What you are asked to do: Your answer should be the records below, written out exactly.

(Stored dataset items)
------------
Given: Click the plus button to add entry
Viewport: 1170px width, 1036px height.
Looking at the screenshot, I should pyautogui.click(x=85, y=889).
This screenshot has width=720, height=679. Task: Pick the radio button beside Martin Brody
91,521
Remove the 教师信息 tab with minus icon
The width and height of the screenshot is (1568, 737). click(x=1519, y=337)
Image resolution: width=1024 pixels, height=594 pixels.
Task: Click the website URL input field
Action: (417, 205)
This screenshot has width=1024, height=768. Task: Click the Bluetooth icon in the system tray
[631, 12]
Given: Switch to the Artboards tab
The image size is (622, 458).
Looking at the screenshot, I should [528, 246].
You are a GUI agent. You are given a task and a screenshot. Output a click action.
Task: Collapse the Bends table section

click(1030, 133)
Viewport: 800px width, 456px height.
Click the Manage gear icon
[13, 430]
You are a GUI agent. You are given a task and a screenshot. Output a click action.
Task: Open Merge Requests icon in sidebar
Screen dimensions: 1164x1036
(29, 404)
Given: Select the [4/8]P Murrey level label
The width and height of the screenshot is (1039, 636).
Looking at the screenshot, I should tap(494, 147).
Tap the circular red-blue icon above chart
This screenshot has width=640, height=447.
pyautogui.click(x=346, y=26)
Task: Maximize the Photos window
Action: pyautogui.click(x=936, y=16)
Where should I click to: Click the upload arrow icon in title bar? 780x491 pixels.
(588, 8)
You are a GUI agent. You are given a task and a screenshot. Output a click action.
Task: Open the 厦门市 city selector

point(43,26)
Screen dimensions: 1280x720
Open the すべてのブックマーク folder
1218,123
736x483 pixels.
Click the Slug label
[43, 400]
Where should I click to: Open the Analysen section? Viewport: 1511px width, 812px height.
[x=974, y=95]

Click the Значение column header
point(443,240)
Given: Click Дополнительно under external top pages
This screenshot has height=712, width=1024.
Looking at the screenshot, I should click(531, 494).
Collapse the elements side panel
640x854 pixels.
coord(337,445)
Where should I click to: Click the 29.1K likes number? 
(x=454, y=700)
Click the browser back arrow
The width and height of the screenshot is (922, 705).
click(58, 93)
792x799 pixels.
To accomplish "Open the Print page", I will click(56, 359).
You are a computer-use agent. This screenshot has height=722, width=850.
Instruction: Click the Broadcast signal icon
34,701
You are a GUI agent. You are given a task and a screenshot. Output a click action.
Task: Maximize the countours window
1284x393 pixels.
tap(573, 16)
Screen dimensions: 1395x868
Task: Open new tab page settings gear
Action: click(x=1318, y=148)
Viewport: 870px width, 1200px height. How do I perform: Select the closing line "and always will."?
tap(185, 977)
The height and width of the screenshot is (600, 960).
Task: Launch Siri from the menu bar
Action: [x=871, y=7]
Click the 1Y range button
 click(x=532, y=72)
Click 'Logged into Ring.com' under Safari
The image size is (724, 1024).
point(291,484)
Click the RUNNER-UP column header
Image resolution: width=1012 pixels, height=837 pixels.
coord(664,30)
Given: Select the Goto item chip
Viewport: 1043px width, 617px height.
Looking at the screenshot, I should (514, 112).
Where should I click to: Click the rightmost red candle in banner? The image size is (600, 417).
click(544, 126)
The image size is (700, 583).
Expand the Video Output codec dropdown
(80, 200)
------------
The completed task:
Given: Click the plus button to add entry
Viewport: 1170px width, 1036px height.
Looking at the screenshot, I should pyautogui.click(x=85, y=889).
This screenshot has width=720, height=679. Task: Pick the radio button beside Martin Brody
91,521
Remove the 教师信息 tab with minus icon
The width and height of the screenshot is (1568, 737). click(x=1519, y=337)
Image resolution: width=1024 pixels, height=594 pixels.
Task: Click the website URL input field
Action: (417, 205)
This screenshot has width=1024, height=768. Task: Click the Bluetooth icon in the system tray
[631, 12]
Given: Switch to the Artboards tab
The image size is (622, 458).
Looking at the screenshot, I should [528, 246].
You are a GUI agent. You are given a task and a screenshot. Output a click action.
Task: Collapse the Bends table section

click(1030, 133)
Viewport: 800px width, 456px height.
Click the Manage gear icon
[13, 430]
You are a GUI agent. You are given a task and a screenshot. Output a click action.
Task: Open Merge Requests icon in sidebar
Screen dimensions: 1164x1036
(29, 404)
Given: Select the [4/8]P Murrey level label
The width and height of the screenshot is (1039, 636).
Looking at the screenshot, I should tap(494, 147).
Tap the circular red-blue icon above chart
This screenshot has width=640, height=447.
pyautogui.click(x=346, y=26)
Task: Maximize the Photos window
Action: pyautogui.click(x=936, y=16)
Where should I click to: Click the upload arrow icon in title bar? 780x491 pixels.
(588, 8)
You are a GUI agent. You are given a task and a screenshot. Output a click action.
Task: Open the 厦门市 city selector

point(43,26)
Screen dimensions: 1280x720
Open the すべてのブックマーク folder
1218,123
736x483 pixels.
Click the Slug label
[43, 400]
Where should I click to: Open the Analysen section? Viewport: 1511px width, 812px height.
[x=974, y=95]

Click the Значение column header
point(443,240)
Given: Click Дополнительно under external top pages
This screenshot has height=712, width=1024.
Looking at the screenshot, I should click(531, 494).
Collapse the elements side panel
640x854 pixels.
coord(337,445)
Where should I click to: Click the 29.1K likes number? 
(x=454, y=700)
Click the browser back arrow
The width and height of the screenshot is (922, 705).
click(58, 93)
792x799 pixels.
To accomplish "Open the Print page", I will click(56, 359).
You are a computer-use agent. This screenshot has height=722, width=850.
Instruction: Click the Broadcast signal icon
34,701
You are a GUI agent. You are given a task and a screenshot. Output a click action.
Task: Maximize the countours window
1284x393 pixels.
tap(573, 16)
Screen dimensions: 1395x868
Task: Open new tab page settings gear
Action: click(x=1318, y=148)
Viewport: 870px width, 1200px height. How do I perform: Select the closing line "and always will."?
tap(185, 977)
The height and width of the screenshot is (600, 960).
Task: Launch Siri from the menu bar
Action: [x=871, y=7]
Click the 1Y range button
 click(x=532, y=72)
Click 'Logged into Ring.com' under Safari
The image size is (724, 1024).
point(291,484)
Click the RUNNER-UP column header
Image resolution: width=1012 pixels, height=837 pixels.
coord(664,30)
Given: Select the Goto item chip
Viewport: 1043px width, 617px height.
Looking at the screenshot, I should (514, 112).
Where should I click to: Click the rightmost red candle in banner? The image size is (600, 417).
click(544, 126)
The image size is (700, 583).
Expand the Video Output codec dropdown
(80, 200)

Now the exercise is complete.